For all of these reasons, investors should stay nimble and be prepared to sell some of their more volatile positions if the need arises. But in the meantime, it makes sense to be invested as aggressively as your blood pressure will allow to take advantage of the most bullish coordinated monetary easing in modern history.
With this said, how should investors position their portfolios for the remainder of 2012?
For moderately aggressive investors, I would recommend an ETF portfolio that looks something like this:
|Vanguard Dividend Appreciation||VIG||25|
|WisdomTree Large Cap Dividend||DLN||20|
|PowerShares International Dividend Achievers||PID||15|
|Technology Select SPDR||XLK||10|
|iShares MSCI Spain||EWP||10|
|iShares MSCI Turkey||TUR||10|
|Market Vectors Africa||AFK||5|
Sixty percent of the portfolio is allocated to high-quality American and international dividend-paying stocks via the positions in $VIG, $DLN, and $PID. I would be comfortable holding this segment of the portfolio for the next 12-24 months, come what may in the capital markets.
With the remaining 40% of the portfolio, I recommend taking shorter-term tactical positions in technology shares ($XLK), beaten-down periphery Eurozone shares ($EWP) and select emerging market positions ($TUR and $AFK).
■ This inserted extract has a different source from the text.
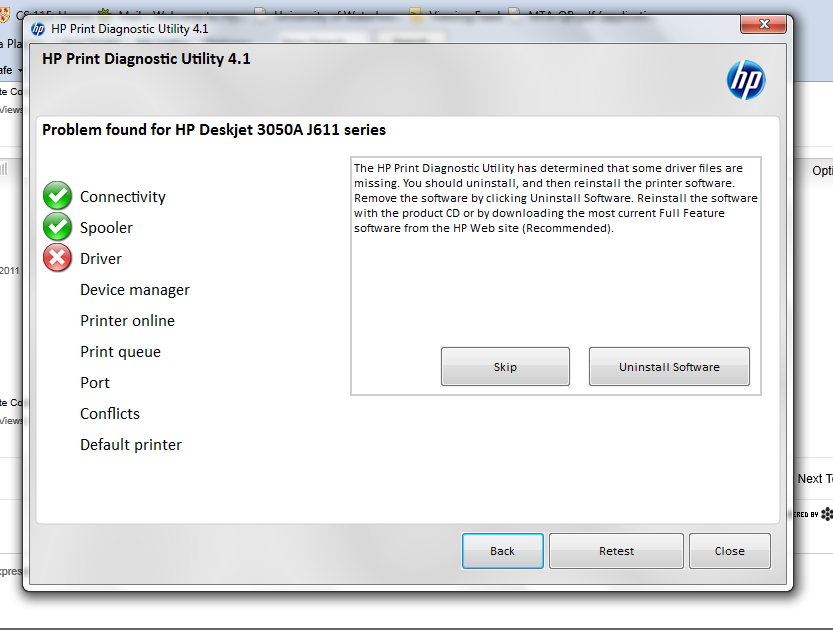
Task: Select the Default printer check item
Action: [x=130, y=444]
Within the emerging market sphere, I am particularly bullish on the Middle East and Africa. With all of the investor fascination on the “BRICs” in recent years—and particularly on Brazil and China—Middle Eastern and African markets have been largely off the radar. This means that there are far fewer disillusioned investors in these markets ready to foreswear them for the “next big thing.” Furthermore, particularly in the case of Africa, the relative isolation and low economic baseline mean that these markets have been less affected by the fallout from the 2008 meltdown and have the best long-term growth prospects.
A prudent word of warning: this portfolio promises to be volatile, so make sure that you have stop losses in place or some other form of risk control, particularly in the 40% of the portfolio allocated to tactical positions. I expect this portfolio to finish the year strongly, but the events of the past two years have taught us that it pays to have risk control in place. And as always, the standard caveat applies: this is intended as general information and not as specific investment advice.